Spiking the San Francisco skyline and perched on top of Telegraph Hill is an odd-looking concrete tower. The Coit Tower. Shaped like the nozzle of a fire hose, the column stands at 210 ft and can be seen from many parts of the city.
Head up to the top of the tower in its Art Deco elevator and you’ll get to take in the 360 degree views. Famous San Francisco landmarks like Alcatraz, Lombard Street and the Golden Gate Bridge can be spotted from its windows.
On the ground floor are a series of colourful 1930s murals depicting detailed aspects of San Francisco working life at the time.
From Lombard Street to Coit Tower
A trundling tram ride took me from Powell Street to the top of wiggly winding Lombard Street, one of the crookedest and steepest streets in San Francisco.
I could see Coit Tower in the distance as I made my way down Lombard’s eight hairpin bends. It took around half an hour to walk to the tower up and down some pretty steep hills and passing some lovely town houses and gorgeously twisted trees.
If you’re heading there from The Embarcadero and you fancy a workout you could take the Filbert Street route and climb its 400 butt-crunching steps to the base of the tower.
Lillian Hitchcock Coit
The quirky Coit Tower was built with funds bequeathed to the city by Lillian Hitchcock Coit. She left the money to be used ‘for the purpose of adding to the beauty of the city which I have always loved’.
‘Firebelle Lil’ Coit was an eccentric woman who smoked cigars, gambled and wore trousers long before it was the norm for women to do so.
She also had a fascination with fire fighters (don’t we all). Her bequest was also used to build a statue of three fire-fighters in Washington Square Park.
Coit Tower Murals
When you get to the tower you don’t have to climb any more steps as there’s an old-fashioned elevator to take you to the top for the views. But before you do this check out the murals on the ground floor.
The paintings were completed in 1933 and are full of detail of the every-day working lives of San Franciscans of the time inspired by the style of Diego Rivera. The murals cover the walls of the tower cleverly incorporating doors, windows and alcoves.
360 Degree Views from the Coit Tower
From the top you can see right across the city to the Golden Gate Bridge, the Bay Bridge, downtown San Francisco and across its grid of streets. I was lucky as it was a clear day with a vibrant blue sky – the very top of the tower is open to the elements so you could get wet.
The windows at floor level around the top are covered in perspex with just one or two open but you can till get some good photos.
Coit Tower Hours and Admission Fees
When: 10am – 6pm (May – October), 10am – 5pm (November – April)

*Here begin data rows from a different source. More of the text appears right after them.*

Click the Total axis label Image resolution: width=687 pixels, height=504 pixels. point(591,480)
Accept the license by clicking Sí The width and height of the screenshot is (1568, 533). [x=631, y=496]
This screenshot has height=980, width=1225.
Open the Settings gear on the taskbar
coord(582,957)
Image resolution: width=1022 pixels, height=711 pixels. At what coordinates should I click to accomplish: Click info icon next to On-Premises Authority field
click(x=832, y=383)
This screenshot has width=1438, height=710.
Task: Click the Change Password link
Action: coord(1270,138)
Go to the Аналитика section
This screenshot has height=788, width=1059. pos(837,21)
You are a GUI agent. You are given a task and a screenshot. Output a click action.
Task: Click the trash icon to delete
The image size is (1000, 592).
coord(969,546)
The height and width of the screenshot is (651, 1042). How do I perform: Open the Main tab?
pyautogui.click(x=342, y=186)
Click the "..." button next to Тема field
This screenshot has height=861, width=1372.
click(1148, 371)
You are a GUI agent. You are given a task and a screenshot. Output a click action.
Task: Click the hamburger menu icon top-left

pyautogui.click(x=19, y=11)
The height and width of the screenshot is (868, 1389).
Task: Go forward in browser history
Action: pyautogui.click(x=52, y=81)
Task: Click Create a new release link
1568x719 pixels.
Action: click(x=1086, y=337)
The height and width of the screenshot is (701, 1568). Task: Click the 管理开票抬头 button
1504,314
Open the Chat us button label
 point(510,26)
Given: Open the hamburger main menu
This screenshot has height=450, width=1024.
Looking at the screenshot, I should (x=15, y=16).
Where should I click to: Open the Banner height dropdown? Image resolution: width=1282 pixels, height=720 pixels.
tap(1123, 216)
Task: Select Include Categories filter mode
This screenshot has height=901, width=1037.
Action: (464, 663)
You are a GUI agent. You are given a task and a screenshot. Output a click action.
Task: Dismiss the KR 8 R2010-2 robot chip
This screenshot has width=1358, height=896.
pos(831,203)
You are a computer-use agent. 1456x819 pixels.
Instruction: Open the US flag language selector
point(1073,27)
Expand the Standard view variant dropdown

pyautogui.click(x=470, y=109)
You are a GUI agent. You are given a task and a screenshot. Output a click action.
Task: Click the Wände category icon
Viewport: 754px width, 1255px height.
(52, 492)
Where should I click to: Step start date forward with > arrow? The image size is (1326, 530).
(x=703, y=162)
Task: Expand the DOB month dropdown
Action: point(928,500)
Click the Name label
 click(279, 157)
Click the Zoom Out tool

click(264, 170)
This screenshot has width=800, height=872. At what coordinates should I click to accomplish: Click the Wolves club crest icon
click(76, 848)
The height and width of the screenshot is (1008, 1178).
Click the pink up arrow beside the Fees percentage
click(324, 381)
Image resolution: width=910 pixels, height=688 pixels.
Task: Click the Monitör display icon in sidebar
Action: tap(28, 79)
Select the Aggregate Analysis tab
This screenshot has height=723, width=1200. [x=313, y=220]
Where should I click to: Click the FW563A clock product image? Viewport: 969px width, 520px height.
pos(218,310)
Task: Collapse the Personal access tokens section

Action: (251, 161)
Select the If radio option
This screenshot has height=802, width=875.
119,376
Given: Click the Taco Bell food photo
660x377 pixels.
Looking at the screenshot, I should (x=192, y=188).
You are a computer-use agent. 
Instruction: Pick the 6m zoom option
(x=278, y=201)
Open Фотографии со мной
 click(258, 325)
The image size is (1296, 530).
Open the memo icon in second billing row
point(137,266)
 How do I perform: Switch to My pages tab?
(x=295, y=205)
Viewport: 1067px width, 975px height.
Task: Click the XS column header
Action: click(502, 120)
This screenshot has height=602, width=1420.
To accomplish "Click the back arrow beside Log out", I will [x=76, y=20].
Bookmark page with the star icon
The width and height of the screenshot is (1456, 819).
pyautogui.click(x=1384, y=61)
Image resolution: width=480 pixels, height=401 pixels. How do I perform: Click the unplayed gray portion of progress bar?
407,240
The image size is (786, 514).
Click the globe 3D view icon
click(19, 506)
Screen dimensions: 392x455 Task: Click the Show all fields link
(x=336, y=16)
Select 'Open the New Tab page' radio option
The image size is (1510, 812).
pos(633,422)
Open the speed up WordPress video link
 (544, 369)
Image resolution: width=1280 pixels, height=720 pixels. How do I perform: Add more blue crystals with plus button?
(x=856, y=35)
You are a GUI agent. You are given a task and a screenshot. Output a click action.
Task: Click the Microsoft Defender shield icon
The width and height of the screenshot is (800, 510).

How Much: Entry to the ground floor of the tower is free but there are charges to use the elevator:
Adult – $5 residents, $7 non-residents
Senior (65+) – $3 residents, $5 non-residents
Youth (12-17) – $3 residents, $5 non-residents
Child (5-11) – $1.50 residents, $2 non-residents
Child (4 and under) – Free
Where: 1 Telegraph Hill Boulevard, San Francisco
Have you been to San Francisco? What’s your favourite view?